Amira Hass explains horrifying implications of the amendments to Israeli military order 1651

There is a lot that happened that is not public in the negotiations to free IDF soldier Gilad Shalit [seized near Gaza in June 2006], in exchange for the release of some 1,000 Palestinian prisoners [in 2 lots].

And there is a lot that was not publicly reported, or well-explained.

Amira Hass wrote in Haaretz today that some of it amounts to “another act of sabotage and erosion of principles of fair process by military law”.

Her article, posted here, and entitled “Guilty until Proven Innocent”, focuses on rearrests, by the IDF and by the Shin Bet security agency, of some of the Palestinian prisoners released in the exchange for Shalit, who was allowed to go out from Gaza in October 2011. The re-arrests are justified by claims that the Palestinian ex-prisoners had violated the conditions of their release — conditions that are either unclear or possibly secret. The evidence that these ex-prisoners had violated these secret conditions is also secret.  She explained:
“The military legislators took a page from civil law, borrowing the damaging clauses concerning releasing prisoners with suspended sentences.
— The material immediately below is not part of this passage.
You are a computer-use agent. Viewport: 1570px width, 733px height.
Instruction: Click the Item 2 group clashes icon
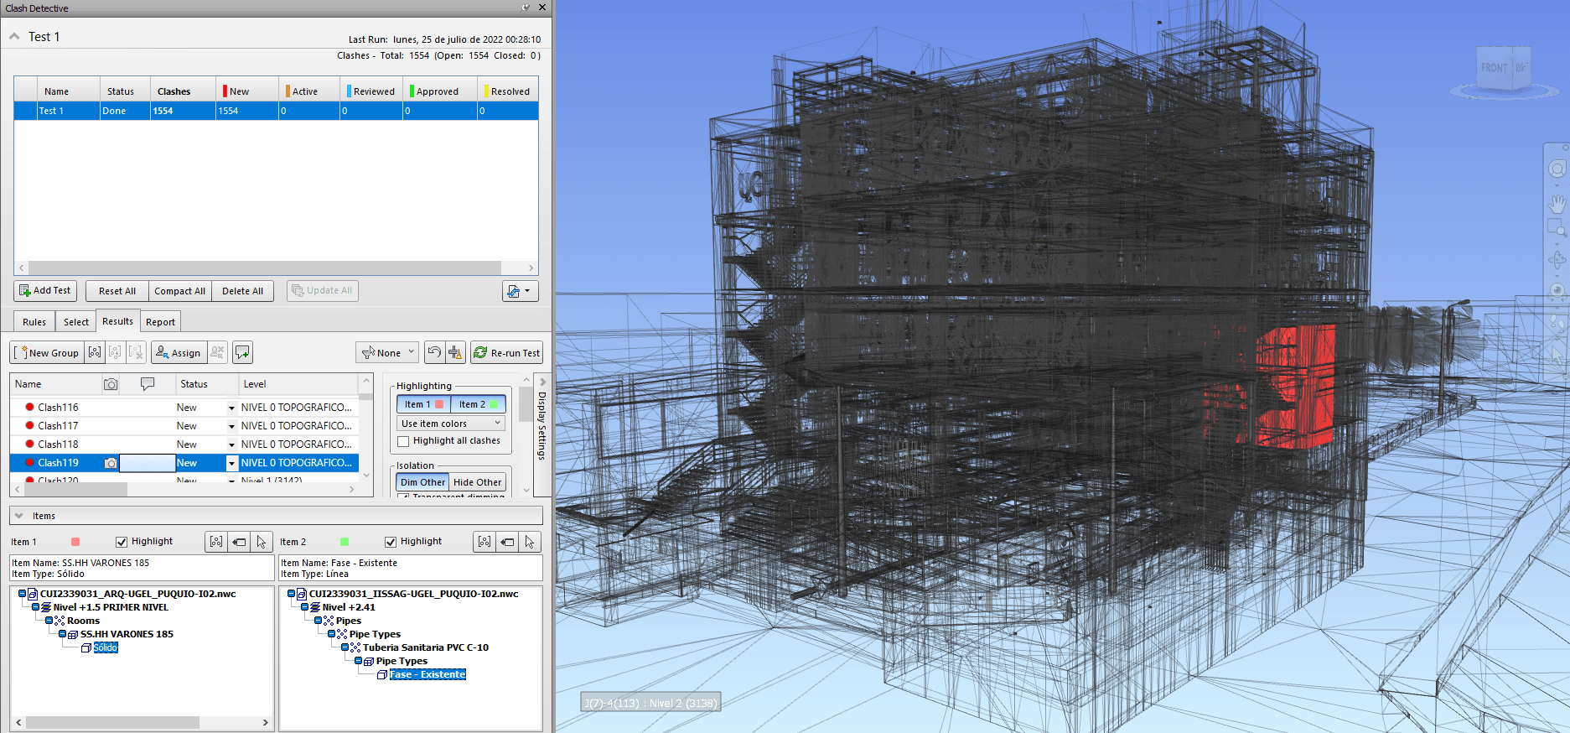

At the same time, they ignored the balances in civilian law. They copied from the tradition of administrative detention (imprisonment without trial), and more than anything else, were inspired by the rage of political and defense officials, who believed Hamas managed to twist their arm. Thus, in 2009, two changes were made to the security decree clauses 184 and 186, and decree 1651, which deals with reprieves.

And this is how we have a military release committee, consisting exclusively of officials from the same apparatus that convicted the prisoner in the first place (and does not include social workers or education officials, as its civilian counterpart does.) In fact, the military law allows the arrest of a person until a military release committee decides if an offense has been committed (a civilian committee has no authority to arrest people), with automatic punishment and no need for a conviction.

The IDF and Shin Bet can hide behind ‘confidential evidence’, just as in administrative detention, but without the judicial review every several months, and we also have the committee’s lack of power of discretion: The committee, according to new changes in the decree and in contrast to a civilian committee, must return the released prisoner to jail for the entire term.

And even if a new indictment is submitted, based on new evidence; and even if the offense is not considered serious by the occupying power’s laws, who tend to see every Palestinian as guilty unless proved otherwise, and create offenses from seemingly daily actions such as talking to someone in the grocery store or participating in a demonstration; if convicted, the released prisoner will be sent back to prison, possibly for decades”.

This is more than chilling.

Hass added:

“It would be naive to believe that the callous arbitrariness, opposed to all principles of fair process, does not also pollute civilian law. The fact that these changes were conceived of and introduced while the negotiations for Shalit’s release were underway proves the IDF and Shin Bet were already prepping a trap door, a way to get the prisoners back into prison, especially those who had been sentenced to longer terms but were not deported abroad or to the Gaza Strip.

This is much more than a legal matter. In fact, between the lines, the High Court will debate [today, during an appeal by one of these re-arrested ex-prisoners] a belligerent Israeli culture of vengeance, and its destructive influence on the relations between the two peoples living in this land. The Palestinians, in turn, might just take home the message that whether it comes to their national rights or to the release of prisoners, Israel will always find a way to shirk agreements”.

Separately, Haaretz today published an editorial, entitled “Draconian arrests of Palestinians”, posted here, which reinforced Amira Hass’s report:

“Fourteen Palestinians freed in the Gilad Shalit deal were arrested by the IDF and Shin Bet security service. Amira Hass reported on Sunday in Haaretz that five of them might serve from 16 to 28 years in prison due to secret or negligible offenses they are accused of committing after their release. This revolving door system is not only inhuman in itself, it also undermines the agreements Israel signed and will make future deals much harder to achieve.

The arrest of the 14 Palestinians was possible due to the confidential 2009 changes in the military law, ?decree 1651, which were introduced as the negotiations were being held. These changes allow the IDF and Shin Bet to re-arrest any person released before the end of his original term, following offenses that do not involve terrorist actions, such as traffic violations, participating in illegal demonstrations or illegal entry to Israel ? and that based on confidential evidence.

This can lead to imprisonment for decades. The military committee that considers the violation of release conditions is staffed by IDF officers.

Even if the repeat arrests of the 14 are legal, according to military decrees?, they are draconian, and reek of cruelty and abuse. There is no measure of justice or reason in jailing a man for years because he visited an adjacent neighborhood or even assumed political activity”.